The beautiful grounds of Boughton House

But beyond the story of struggle that we can tell about Greenbelt in the later 2010s, there is the story of how we fell in love with our greenfield site. How we moved from surviving to thriving. Of how we laughed and danced and celebrated. How we continued to push the boundaries of the possible – Pussy Riot, the Red Tent, activism workshops, and Amal in residence. The story of how we were gradually able to create spaces and moments and music and art in the trees and the fields of our new home and begin to bask in the energy that was generated by the new combination of Greenbelt in nature. How we lay down in awe and wonder on top of the mound taking in beauty of the sky full of stars in the dark sky and we wandered through the trees at night delighting in the light installations that illuminated them.

The last festival in of the 2010 decade in 2019 was baking hot and full. We had grown, year-on-year, and there was palpable joy in the air.
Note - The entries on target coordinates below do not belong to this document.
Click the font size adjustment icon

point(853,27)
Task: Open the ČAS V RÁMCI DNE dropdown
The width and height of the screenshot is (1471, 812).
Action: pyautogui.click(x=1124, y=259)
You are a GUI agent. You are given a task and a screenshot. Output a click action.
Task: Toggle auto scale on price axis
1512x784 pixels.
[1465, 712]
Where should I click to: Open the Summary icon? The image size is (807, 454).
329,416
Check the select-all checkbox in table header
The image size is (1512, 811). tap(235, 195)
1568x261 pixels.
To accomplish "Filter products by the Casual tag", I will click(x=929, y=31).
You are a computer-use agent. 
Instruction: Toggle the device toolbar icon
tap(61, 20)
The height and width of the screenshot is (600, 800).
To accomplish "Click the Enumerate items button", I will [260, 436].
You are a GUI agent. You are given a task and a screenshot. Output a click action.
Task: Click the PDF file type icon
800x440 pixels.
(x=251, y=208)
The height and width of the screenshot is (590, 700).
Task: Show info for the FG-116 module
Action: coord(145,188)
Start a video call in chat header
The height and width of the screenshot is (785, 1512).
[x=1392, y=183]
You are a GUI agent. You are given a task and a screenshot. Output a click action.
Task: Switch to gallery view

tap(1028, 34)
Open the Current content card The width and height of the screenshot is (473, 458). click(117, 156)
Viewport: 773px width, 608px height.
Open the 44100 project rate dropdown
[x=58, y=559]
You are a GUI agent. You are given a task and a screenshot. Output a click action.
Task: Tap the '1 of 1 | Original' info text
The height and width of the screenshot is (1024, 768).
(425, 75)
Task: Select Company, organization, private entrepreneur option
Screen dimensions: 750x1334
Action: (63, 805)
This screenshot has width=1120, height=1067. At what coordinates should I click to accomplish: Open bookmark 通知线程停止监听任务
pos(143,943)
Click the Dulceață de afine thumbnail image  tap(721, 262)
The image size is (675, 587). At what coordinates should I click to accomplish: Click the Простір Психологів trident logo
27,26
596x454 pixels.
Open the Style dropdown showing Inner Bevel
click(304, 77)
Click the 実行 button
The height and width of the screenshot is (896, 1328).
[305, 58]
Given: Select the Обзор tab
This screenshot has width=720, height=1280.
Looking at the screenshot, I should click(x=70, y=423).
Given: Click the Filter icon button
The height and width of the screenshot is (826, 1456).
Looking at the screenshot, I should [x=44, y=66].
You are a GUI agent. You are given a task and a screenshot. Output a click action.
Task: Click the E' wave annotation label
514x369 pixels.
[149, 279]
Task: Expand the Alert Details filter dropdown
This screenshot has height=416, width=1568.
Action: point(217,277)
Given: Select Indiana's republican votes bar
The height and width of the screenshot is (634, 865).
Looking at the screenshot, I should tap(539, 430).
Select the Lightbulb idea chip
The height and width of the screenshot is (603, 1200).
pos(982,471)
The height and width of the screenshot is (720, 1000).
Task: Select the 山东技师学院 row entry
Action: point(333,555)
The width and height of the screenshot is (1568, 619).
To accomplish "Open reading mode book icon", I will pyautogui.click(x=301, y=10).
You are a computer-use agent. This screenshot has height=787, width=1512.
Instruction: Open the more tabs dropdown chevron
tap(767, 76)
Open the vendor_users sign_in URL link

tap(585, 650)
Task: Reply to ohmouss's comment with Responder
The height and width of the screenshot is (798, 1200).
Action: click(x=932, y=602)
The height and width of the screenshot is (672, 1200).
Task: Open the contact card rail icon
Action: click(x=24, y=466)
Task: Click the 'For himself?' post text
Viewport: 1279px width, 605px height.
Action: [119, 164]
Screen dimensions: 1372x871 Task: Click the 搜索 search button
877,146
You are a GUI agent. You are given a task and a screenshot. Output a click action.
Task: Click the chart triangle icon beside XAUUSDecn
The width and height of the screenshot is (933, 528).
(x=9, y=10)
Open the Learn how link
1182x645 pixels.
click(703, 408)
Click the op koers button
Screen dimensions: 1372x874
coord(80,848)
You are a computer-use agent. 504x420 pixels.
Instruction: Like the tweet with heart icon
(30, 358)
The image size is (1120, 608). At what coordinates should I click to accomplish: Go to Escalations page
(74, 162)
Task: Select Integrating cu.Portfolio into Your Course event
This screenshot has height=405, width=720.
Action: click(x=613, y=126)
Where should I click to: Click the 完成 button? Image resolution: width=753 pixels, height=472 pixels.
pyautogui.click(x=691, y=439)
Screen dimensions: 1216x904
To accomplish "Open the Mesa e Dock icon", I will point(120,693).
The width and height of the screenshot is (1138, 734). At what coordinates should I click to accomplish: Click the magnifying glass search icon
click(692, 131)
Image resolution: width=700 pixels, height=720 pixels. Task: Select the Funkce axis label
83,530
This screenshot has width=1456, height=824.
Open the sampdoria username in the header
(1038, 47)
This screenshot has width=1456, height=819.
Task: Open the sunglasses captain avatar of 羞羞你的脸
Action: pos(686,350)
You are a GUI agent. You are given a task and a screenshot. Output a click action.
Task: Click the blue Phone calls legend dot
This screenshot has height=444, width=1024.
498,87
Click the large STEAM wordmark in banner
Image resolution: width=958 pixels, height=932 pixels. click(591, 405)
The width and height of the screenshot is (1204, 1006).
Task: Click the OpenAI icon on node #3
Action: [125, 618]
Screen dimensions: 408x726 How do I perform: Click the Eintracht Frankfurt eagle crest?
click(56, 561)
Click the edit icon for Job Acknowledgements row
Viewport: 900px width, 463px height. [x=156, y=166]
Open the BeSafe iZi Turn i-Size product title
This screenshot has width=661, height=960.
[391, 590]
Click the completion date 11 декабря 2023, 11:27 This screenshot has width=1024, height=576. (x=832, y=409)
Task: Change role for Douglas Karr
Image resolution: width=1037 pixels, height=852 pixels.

The air resounded with small festival moments – from the bell ringing to celebrate a new Angel signing up to the ad hoc jazz music or street performers roaming the site. The Jesus Arms was full and buzzing day and night, every stage offered up something different, and the Greenbelt programme was (as always) packed full of rich delights for all tastes. It was as if everyone felt high with the love of it. Greenbelters commenting to each other at the excitement, the relief, the downright “isn’t this brilliant?”ness of it. There was a sense of connection and true belonging resonating from every corner. It really felt as if we had, once again, come home.